Phase separation driven by aggregation can be reversed by elasticity in gelling mixtures of polysaccharides and proteins

Abstract

Aqueous solutions of aggregates of the globular protein β-lactoglobulin (β-lg) were mixed with the polysaccharide κ-carrageenan (κ-car). So-called cold gelation of the proteins was induced at 60 °C by adding salt. In the presence of κ-car, the growth of the protein aggregates induced phase separation that was arrested by gelation of the proteins. Different structures were observed with confocal laser scanning microscopy (CLSM) depending on the β-lg concentration. Reducing the temperature to 20 °C led to aggregation and gelation of κ-car.
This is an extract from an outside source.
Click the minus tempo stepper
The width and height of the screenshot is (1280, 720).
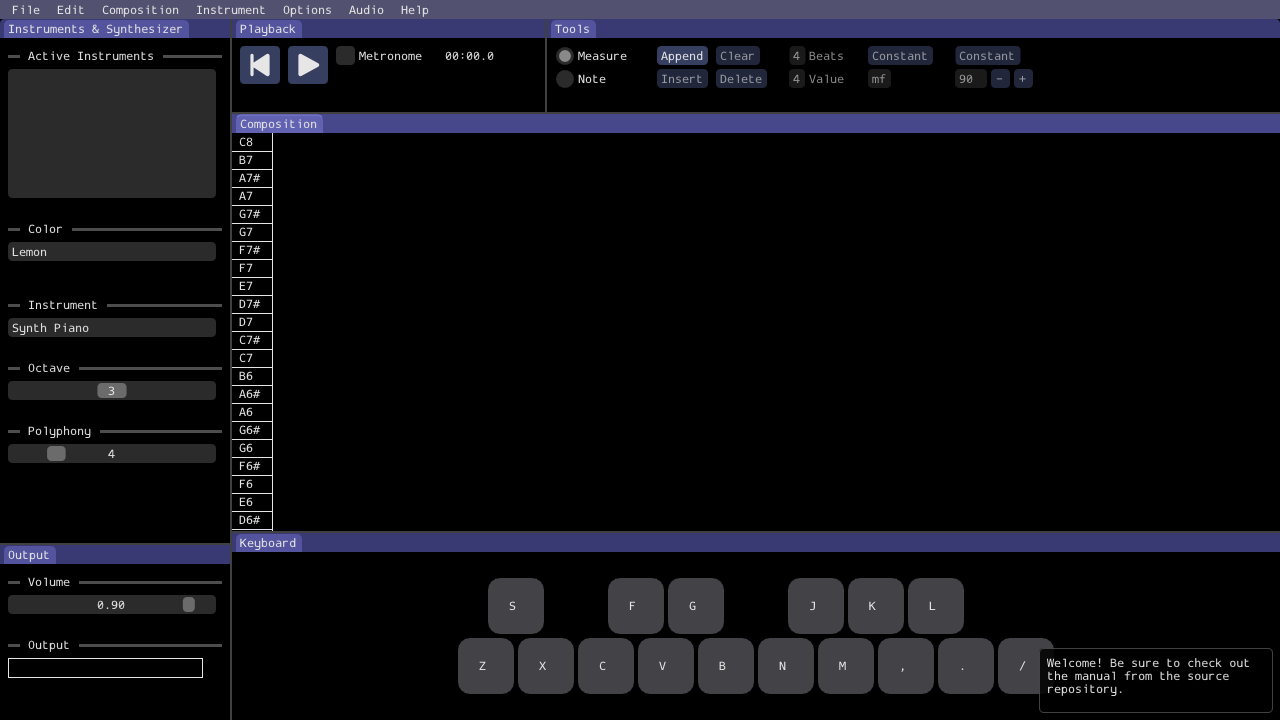click(x=1000, y=79)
The effect of κ-car on the shear modulus of the mixed gels both at 60 °C and during subsequent cooling and heating ramps was investigated. If the system was cooled before β-lg gelled a transient micro-phase separation could be observed induced by the conformational transition and subsequent aggregation of κ-car. However, as the elasticity of the κ-car network increased the phase separation was reversed. κ-car aggregation without network formation induced by the presence of NaI led to stable micro-phase separation. The complex process of cluster formation and (transient) micro-phase separation was quantified by measuring the turbidity. The features of this biopolymer mixture are particularly well suited to demonstrate the importance of aggregation and elasticity on the texturation of mixed gels in general.